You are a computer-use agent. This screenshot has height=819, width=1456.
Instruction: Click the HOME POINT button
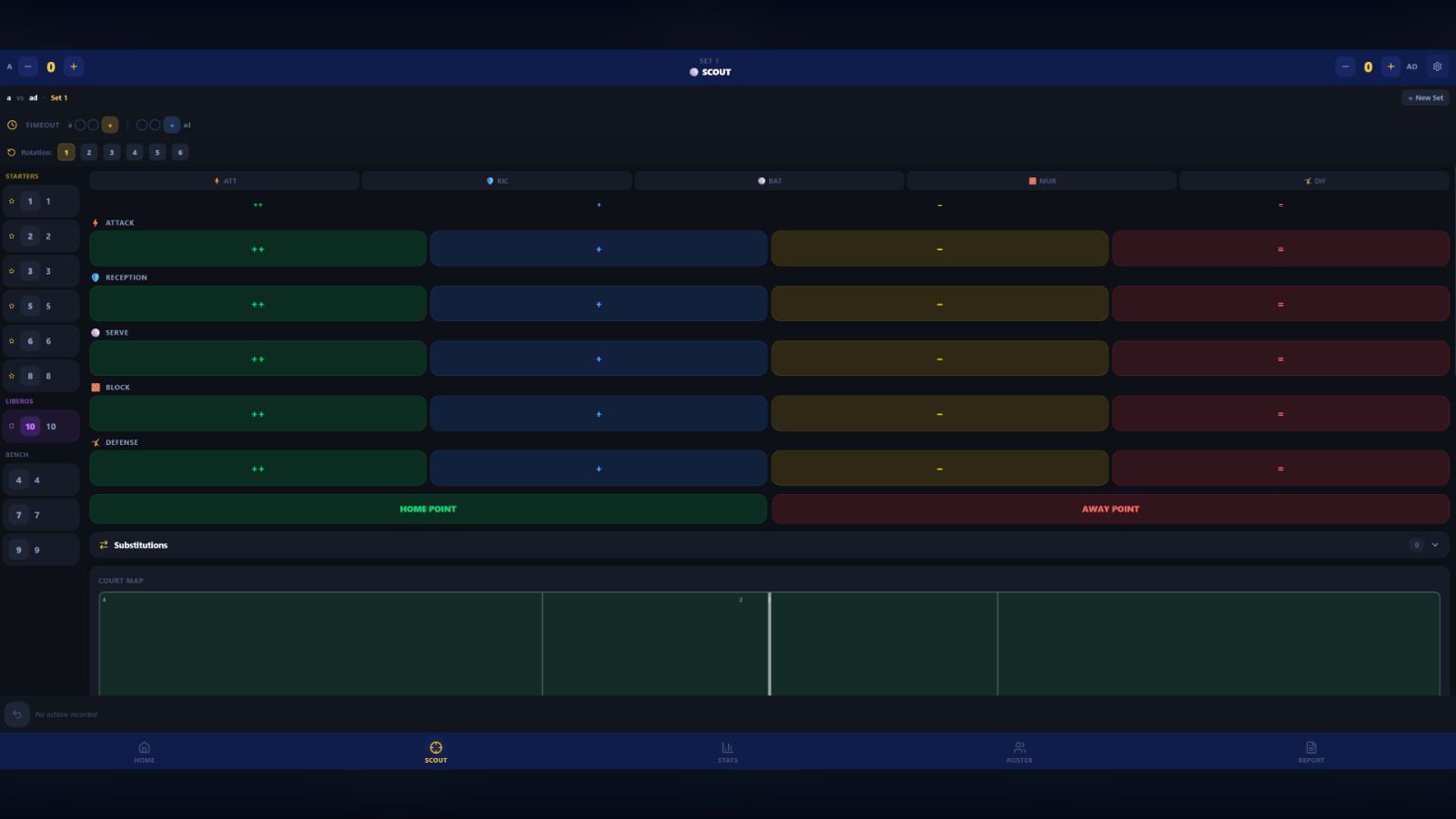[428, 509]
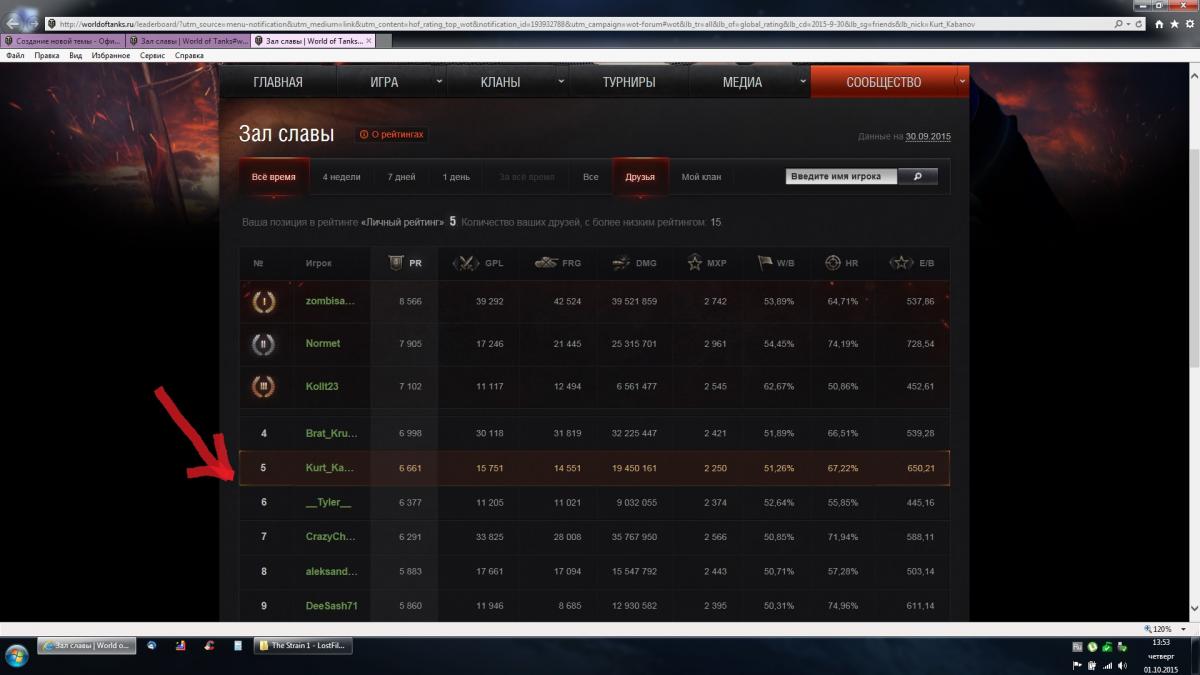
Task: Expand the КЛАНЫ menu dropdown arrow
Action: click(x=560, y=82)
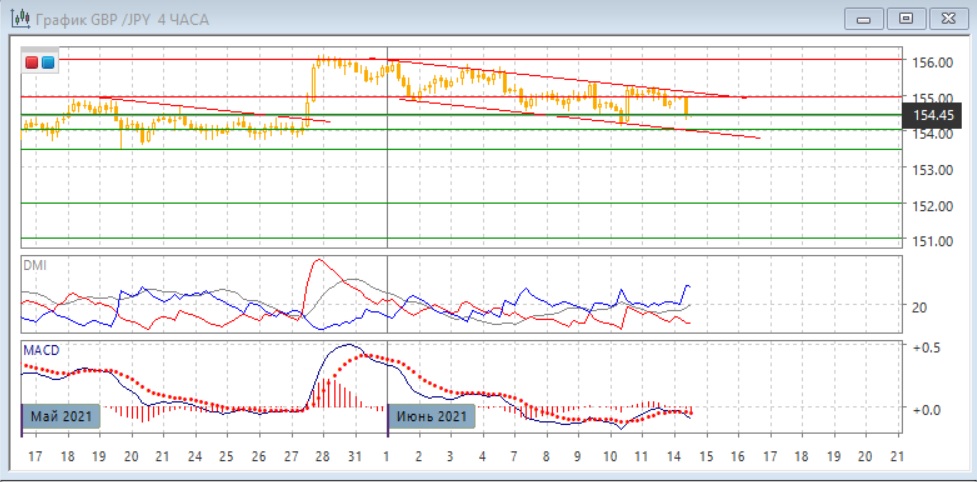This screenshot has height=482, width=977.
Task: Click the candlestick chart icon in title bar
Action: [18, 18]
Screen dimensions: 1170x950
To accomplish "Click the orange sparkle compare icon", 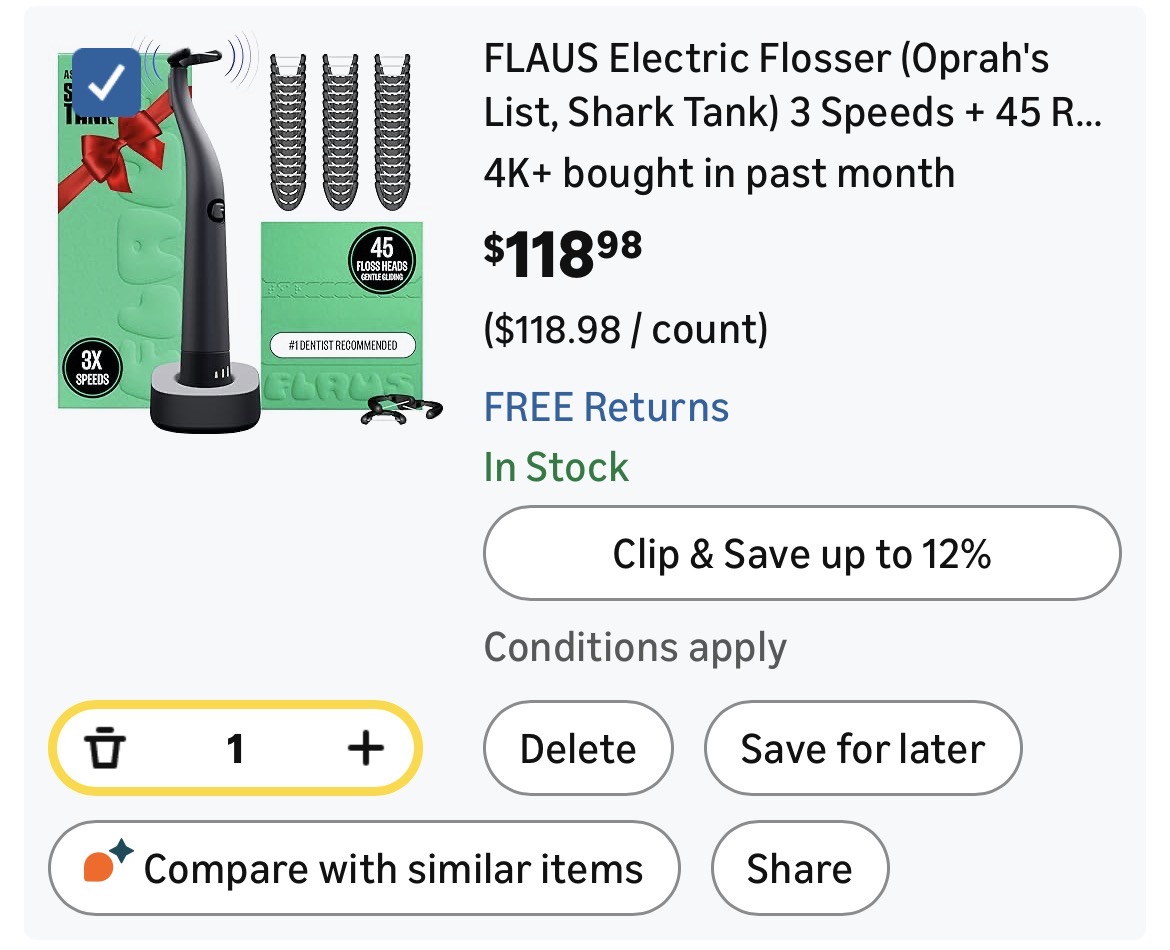I will coord(107,866).
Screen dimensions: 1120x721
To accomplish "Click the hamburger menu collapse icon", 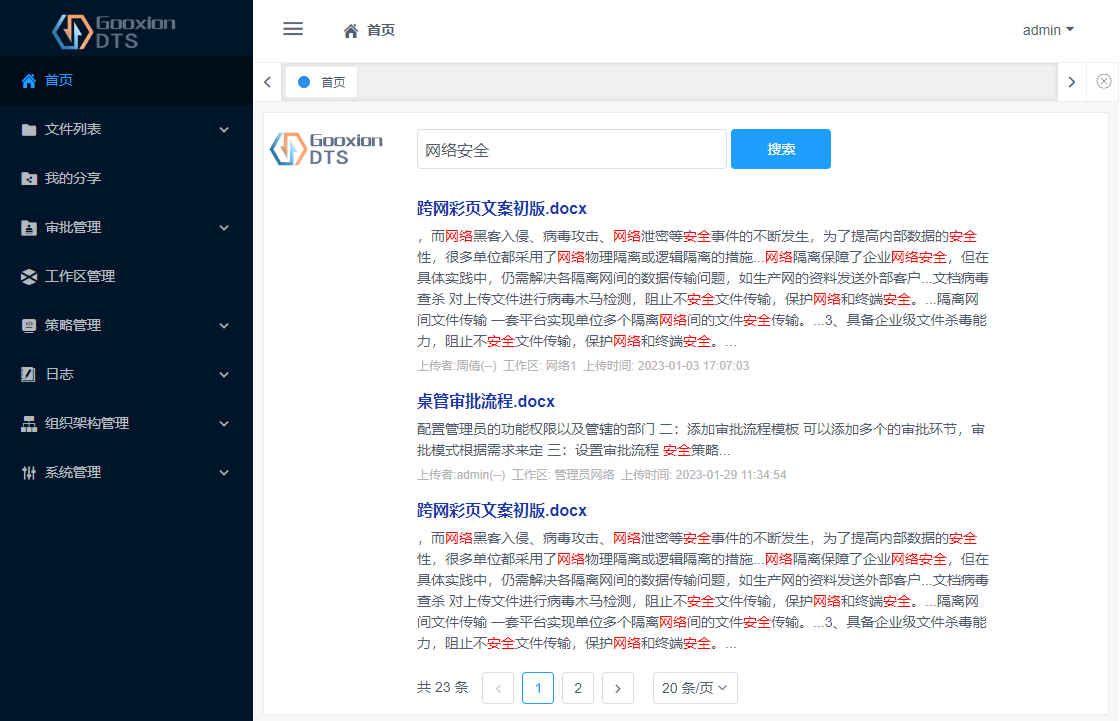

● ● ● ● ●

- _The problem_
The answer should consist only of the number of lines above in which "dimensions" appears.

- _Result_
2